Companies are ingesting more data than ever before, thanks to the expanded capabilities given by improved data tools. As more stakeholders interact with data throughout its lifecycle and make decisions based on it, being able to trust the data has become critical. Because of that, data quality will remain at the top of a data team's priority list.
Increased focus on data quality has recently led to the emergence of a new role that, I believe, will continue to grow: data reliability engineer, a specialization of the data engineering role that focuses on data quality and availability. Data reliability engineers apply DevOps best practices to data systems, such as CI/CD, service-level agreements (SLAs), monitoring, and observability.

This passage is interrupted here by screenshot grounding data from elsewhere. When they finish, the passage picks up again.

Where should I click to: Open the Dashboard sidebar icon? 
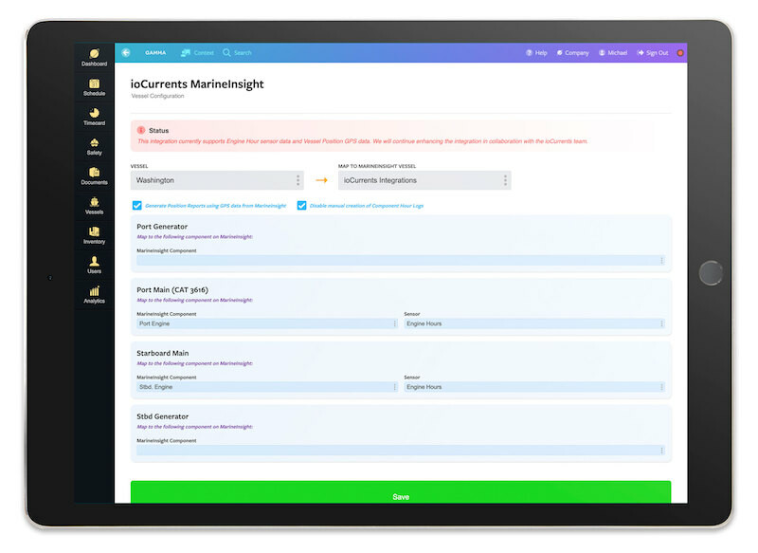click(x=94, y=56)
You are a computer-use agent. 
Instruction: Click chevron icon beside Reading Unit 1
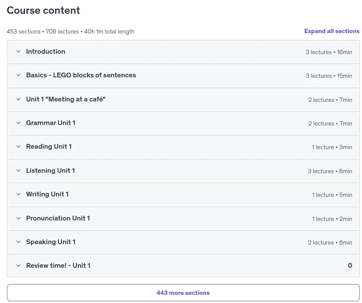point(19,147)
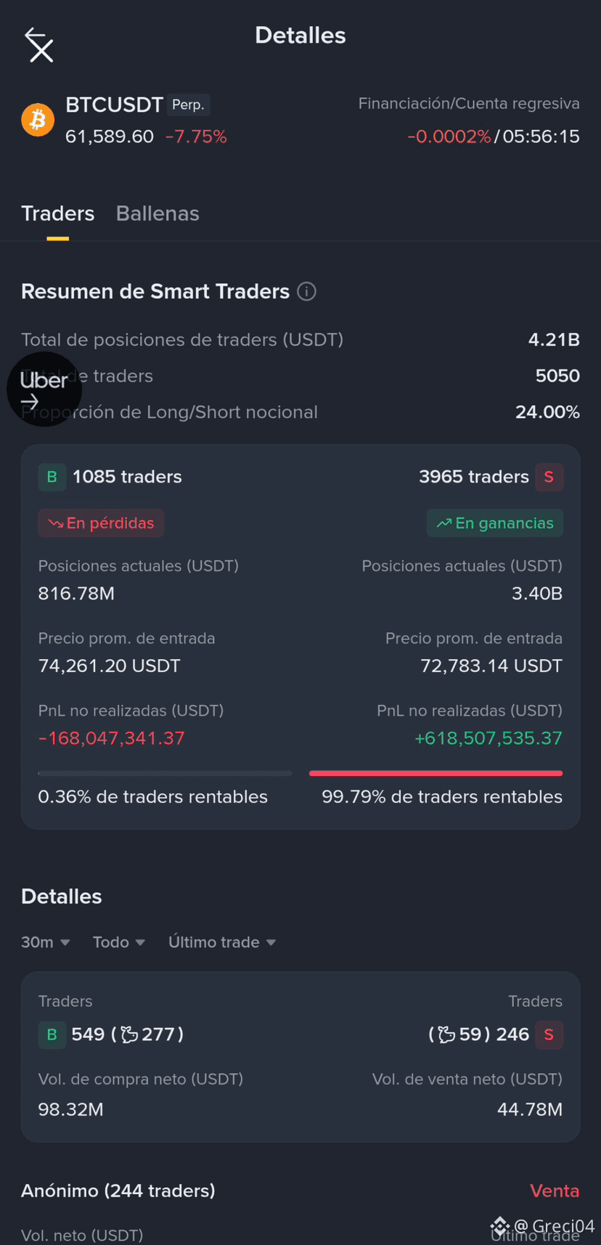Click the red profitable traders progress bar

pos(436,773)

Titles and responsibilities may also shift on the other side of the spectrum, where software engineering and data engineering meet. The shift may be propelled by data apps that combine software and analytics. It’s possible that in the future, software engineers will need to be well-versed in data engineering. With the advent of streaming and event-driven architectures, the separation between upstream backend systems and downstream analytics will fade.

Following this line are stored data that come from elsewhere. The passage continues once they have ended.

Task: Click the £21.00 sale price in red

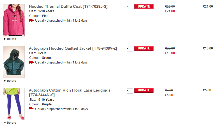Action: [x=170, y=11]
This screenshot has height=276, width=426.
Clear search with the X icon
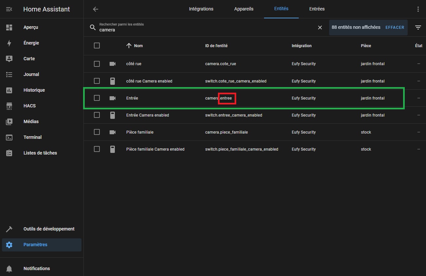[x=320, y=28]

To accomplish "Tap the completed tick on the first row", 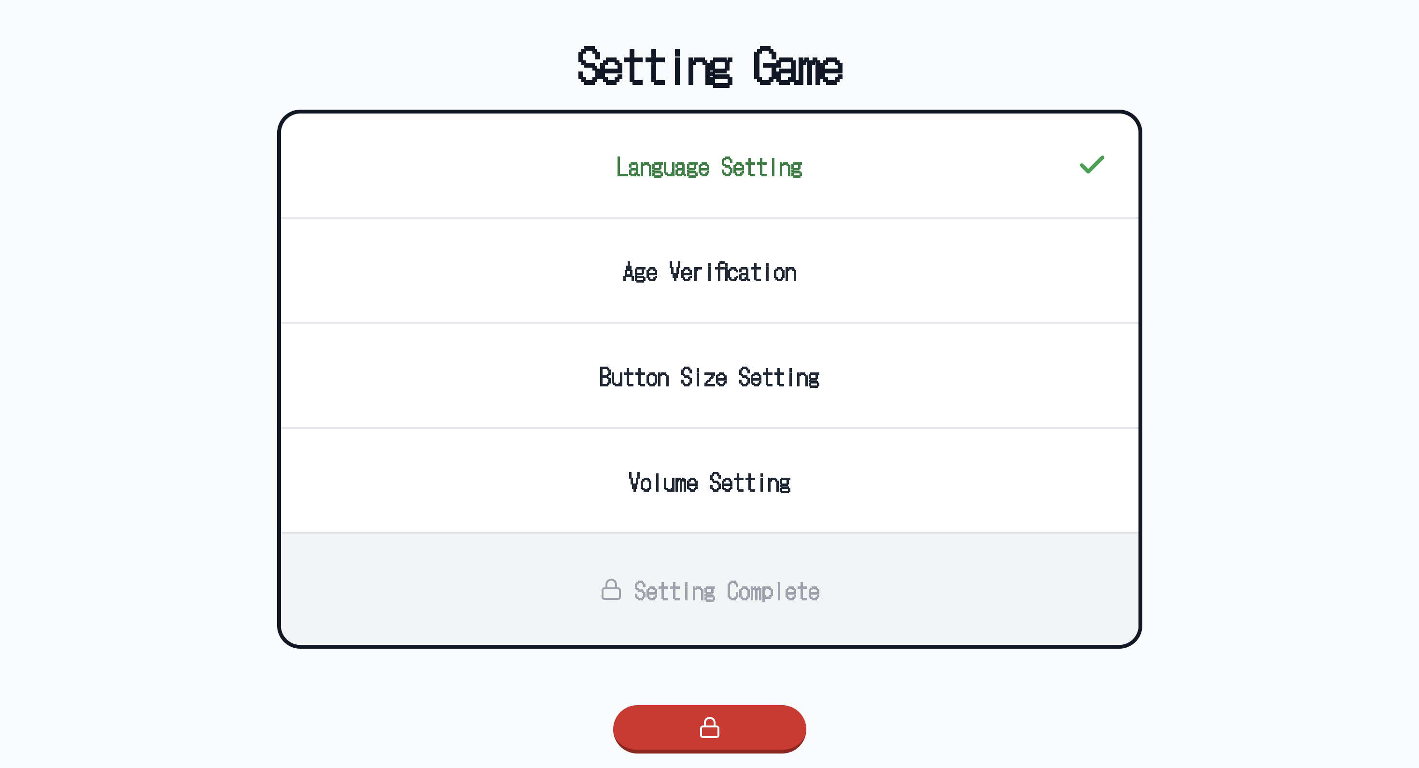I will tap(1091, 165).
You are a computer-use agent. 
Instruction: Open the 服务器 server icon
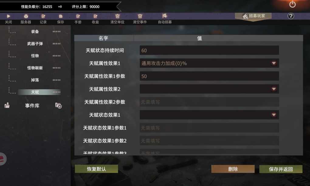tap(26, 16)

The trend of data producers becoming more conscious of analytics and data science use cases will continue to grow. There’s already an increasing adoption of data contracts: an agreement between the owner of a source system and the team responsible for ingesting data into a data pipeline, which only suggests a tighter coupling between producers and consumers in the future.
If we look at the big picture – beyond technology or tools – the data ecosystem is moving towards increased collaboration between stakeholders. This has led to the development of new mindsets, such as DataOps. As defined by Gartner: “DataOps is a collaborative data management practice focused on improving the communication, integration, and automation of data flows between data managers and data consumers across an organization.”

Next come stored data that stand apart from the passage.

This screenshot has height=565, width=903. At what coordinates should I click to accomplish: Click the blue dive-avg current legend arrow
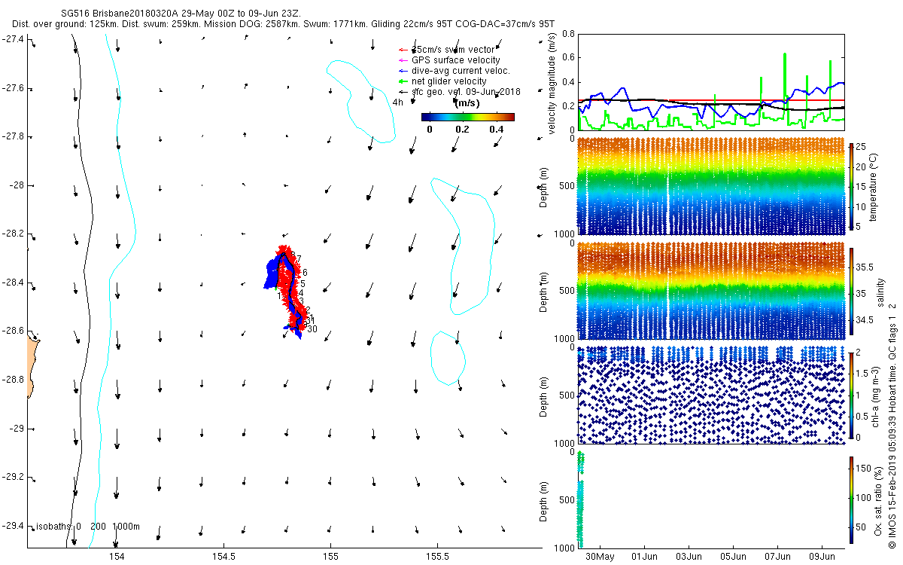(x=403, y=71)
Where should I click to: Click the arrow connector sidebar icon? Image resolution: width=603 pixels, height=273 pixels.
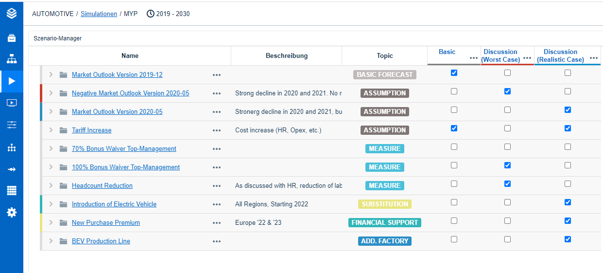pos(12,169)
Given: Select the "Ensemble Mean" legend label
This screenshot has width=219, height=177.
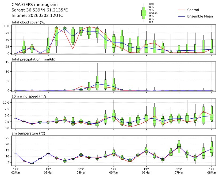Looking at the screenshot, I should coord(200,16).

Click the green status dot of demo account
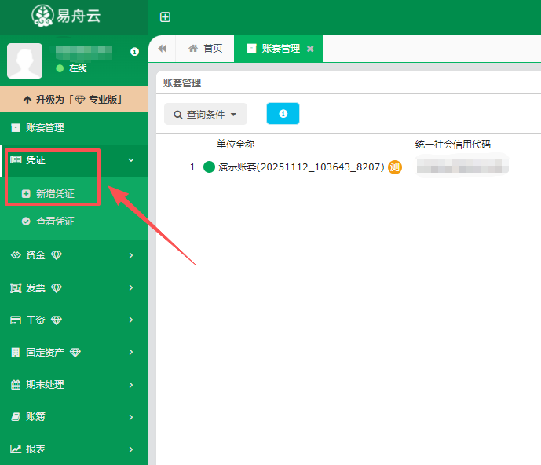[209, 167]
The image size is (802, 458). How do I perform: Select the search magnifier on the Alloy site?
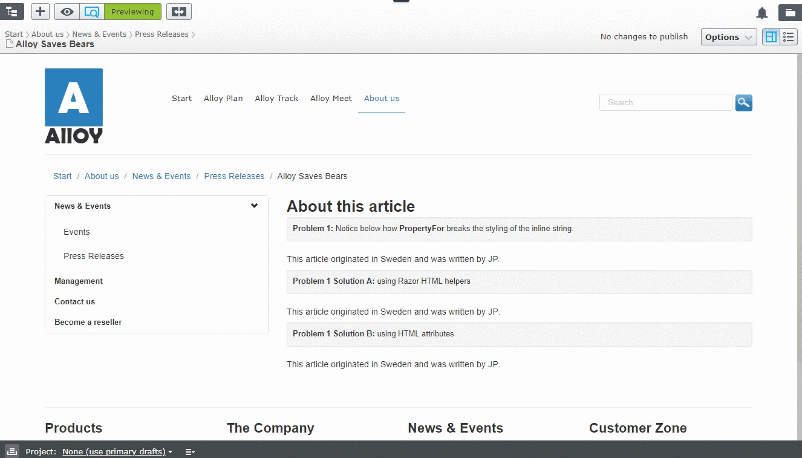[743, 102]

At the end of the day, the explosion of new data tools and practices converges to solving a persistent problem: data management, working better together, and providing value. This area will dramatically improve in the coming years.
Some question if all of the circumstances mentioned above will lead to the disappearance of data engineers in the future. I don’t believe that will be the case. More sophisticated tools, the fading gap between producers and consumers, and the implementation of DataOps mean that data engineers will focus on more strategic tasks without necessarily being intermediaries but rather advisors and enablers of automation.
Titles and responsibilities will also morph, potentially deeming the “data engineer” term obsolete in favor of more specialized and specific titles. But data engineering will always be necessary, as companies increasingly rely on data and require the development of new data-driven infrastructure and processes.
The future data engineer will be responsible for designing flexible data architectures that adapt to changing needs. That includes making decisions about tools and processes that provide the most value to the business.